You know who complains about corporate welfare? That Women's Studies professor who gave you a C on your paper about how oppressed white males are, that's who! Which side are you on, anyway?
Other than his fundamentalism, what makes this guy a Republican? Its a sad day indeed if Republican crowds are receptive to crap like populism. Not to mention the health mandates this guy would likely propose.
the correct side, his own.
I think it's safe to say that most libertarians prefer to solve it by taking away legislators' ability to grant favors, rather than adding additional layers of regulation like the liberals. But, I don't hear many libertarians articulating that view.
That view is articulated all day long by multiple commenters on H&R. Articulated in the media? No, but then libertarians don't get much "shelf space" in the media.
Huckabee is a crowd-pleaser. He uses a lot of alliteration in his speeches, and is genuinely a nice guy.
I worked for seven years in a legislature full of "genuinely nice guys" who smiled at you while picking your pocket and passing anti-business regulations. I'll take an openly mean bastard who wants government to leave us alone over a smiling, glad-handing kleptocrat any day.
yeah, I know i doesn't make him a good person to have power. I was just saying, from the public's perspective, he's a nice dude.

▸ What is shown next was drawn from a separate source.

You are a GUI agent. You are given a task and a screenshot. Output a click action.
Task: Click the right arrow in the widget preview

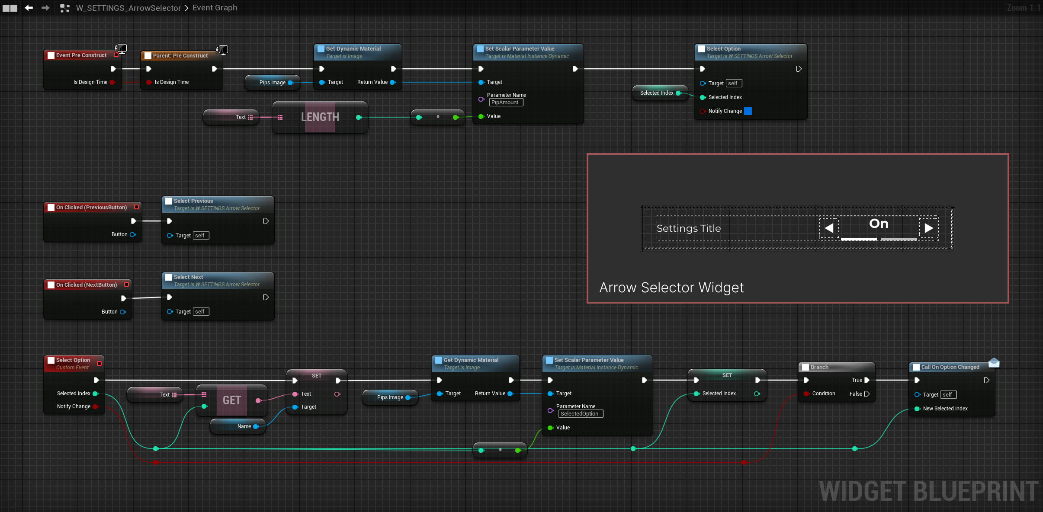(x=928, y=228)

"It's easier to imagine a backslapping, economically squishy Huckabee/Tim Pawlenty ticket holding the presidency for the GOP than is to imagine a win by Romney, who's absorbing all the Bush administration's aloofness and unpopular policies."
My ass squirts blood.
Huckabee is...genuinely a nice guy.
Wayne Dumond agrees.
DONDEROOOOOOOOOOOOOOOOOOOOOOOOOOOOOOOOOOOOOOOOOO!
I believe in a place called Hope.
I believe that with a couple battalions of Marines, some rock salt, and a combine, we could eliminate the threat entirely, for us and our grandchildren.
I believe that children are the future. Except the ones from Hope, Arkansas.
We just can't take the chance.
joe, once again you fail to show sufficient dedication.
We need to nuke them from space, it's the only way to be sure.
I'm betting on Romney / Huckabee as the GOPs ticket.
real Dondero. Not a spoof.
As much as I like the Club, the paradox is that Huckabee's policies are more popular than their policies.
Yeah cuz we all know tax cuts are unpopular.
Plus i like how aloof bush allowed Woodward into the white house. Don't recall any president before him ever giving that kind of access.
Democrats now poll 10 points higher than Republicans on taxes.
"Democrats now poll 10 points higher than Republicans on taxes."
How dumb are the public that they would choose the Democrats over the Republicans on taxes?